The diagnosis of endometriosis can be a tricky task. Because of the diverse nature of its size, location and symptoms, endometriosis can masquerade as a number of other conditions. There is no conclusive simple tests to diagnose endometriosis. In other words, you can’t have blood drawn or an X-ray done to tell you if you have it. The diagnosis is based on what you describe, a few tests such as an ultrasound (mainly to rule out other conditions) and a good physical exam.
Often a surgical procedure called a laparoscopy is necessary to actually see and biopsy the lesions to complete the diagnosis. In many cases there can be a high index of suspicion that endometriosis exists based on your symptoms, but until you see it the final conclusion is up in the air.
Once the diagnosis is correctly made, treatment can ensue. The treatment of endometriosis can be divided into two broad categories, medical and surgical and often, successful treatment involves both.
• Hormonal contraceptives. Birth control pills, patches and vaginal rings help control the hormones responsible for the buildup of endometrial tissue each month. Using hormonal contraceptives—especially continuous cycle regimens—can reduce or eliminate the pain of mild to moderate endometriosis.
• Gonadotropin-releasing hormone (Gn-RH) agonists and antagonists. These drugs block the production of ovarian-stimulating hormones.
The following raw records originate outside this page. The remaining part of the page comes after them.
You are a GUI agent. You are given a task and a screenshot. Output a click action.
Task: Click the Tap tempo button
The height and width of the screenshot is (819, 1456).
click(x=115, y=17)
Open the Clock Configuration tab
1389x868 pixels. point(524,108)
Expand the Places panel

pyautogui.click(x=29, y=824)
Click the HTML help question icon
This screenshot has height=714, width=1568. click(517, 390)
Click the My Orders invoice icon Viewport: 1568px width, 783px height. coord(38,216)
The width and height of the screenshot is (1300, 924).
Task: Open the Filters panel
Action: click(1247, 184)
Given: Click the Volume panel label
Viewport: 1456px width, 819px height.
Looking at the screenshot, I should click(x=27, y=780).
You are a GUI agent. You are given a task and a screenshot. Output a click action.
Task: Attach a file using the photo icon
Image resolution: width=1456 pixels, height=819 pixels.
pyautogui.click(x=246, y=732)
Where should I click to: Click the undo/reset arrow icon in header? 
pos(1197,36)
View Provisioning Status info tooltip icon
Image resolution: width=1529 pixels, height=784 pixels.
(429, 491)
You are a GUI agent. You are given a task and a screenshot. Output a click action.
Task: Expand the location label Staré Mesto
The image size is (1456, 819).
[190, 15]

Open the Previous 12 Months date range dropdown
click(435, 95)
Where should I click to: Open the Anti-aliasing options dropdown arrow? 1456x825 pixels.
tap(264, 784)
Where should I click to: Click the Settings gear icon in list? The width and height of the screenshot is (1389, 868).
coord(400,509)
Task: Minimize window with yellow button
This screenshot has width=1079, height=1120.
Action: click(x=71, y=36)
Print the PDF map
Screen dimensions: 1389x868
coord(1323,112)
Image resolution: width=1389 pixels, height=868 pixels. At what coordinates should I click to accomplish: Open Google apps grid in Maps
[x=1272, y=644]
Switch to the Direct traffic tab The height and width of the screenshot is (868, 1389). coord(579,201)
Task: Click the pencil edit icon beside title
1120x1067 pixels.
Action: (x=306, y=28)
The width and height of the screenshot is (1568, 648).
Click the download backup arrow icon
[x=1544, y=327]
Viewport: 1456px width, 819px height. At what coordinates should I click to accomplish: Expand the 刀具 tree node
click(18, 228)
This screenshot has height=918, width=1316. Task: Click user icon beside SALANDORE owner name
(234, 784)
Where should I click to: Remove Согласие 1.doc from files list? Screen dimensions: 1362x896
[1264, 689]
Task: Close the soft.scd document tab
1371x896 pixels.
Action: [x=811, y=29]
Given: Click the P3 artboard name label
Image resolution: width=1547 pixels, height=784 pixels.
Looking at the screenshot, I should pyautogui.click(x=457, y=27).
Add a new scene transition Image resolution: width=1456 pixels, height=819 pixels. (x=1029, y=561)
This action prevents menstruation and dramatically lowers estrogen levels, causing endometrial implants to shrink. These drugs create an artificial menopause that can sometimes lead to troublesome side effects, such as hot flashes and vaginal dryness.
• Danazol. Another drug that blocks the production of ovarian-stimulating hormones, preventing menstruation and the symptoms of endometriosis. In addition, it suppresses the growth of the endometrium.
• Depo-Provera. This injectable drug is effective in halting menstruation and the growth of endometrial implants, thereby relieving the signs and symptoms of endometriosis. Its side effects can include weight gain, decreased bone production and depressed mood.
• Conservative surgery. This option removes endometrial growths, scar tissue and adhesions without removing your reproductive organs. Your doctor may do this procedure laparoscopically or through traditional abdominal surgery in more extensive cases.
• Hysterectomy. In severe cases of endometriosis, surgery to remove the uterus and cervix (total hysterectomy) as well as both ovaries may be the best treatment. Surgery is typically considered a last resort, especially for women still in their reproductive years.
Dr. Eaker is an Augusta Ob/GYN and author. He and his wife, Susan, have two teenage daughters.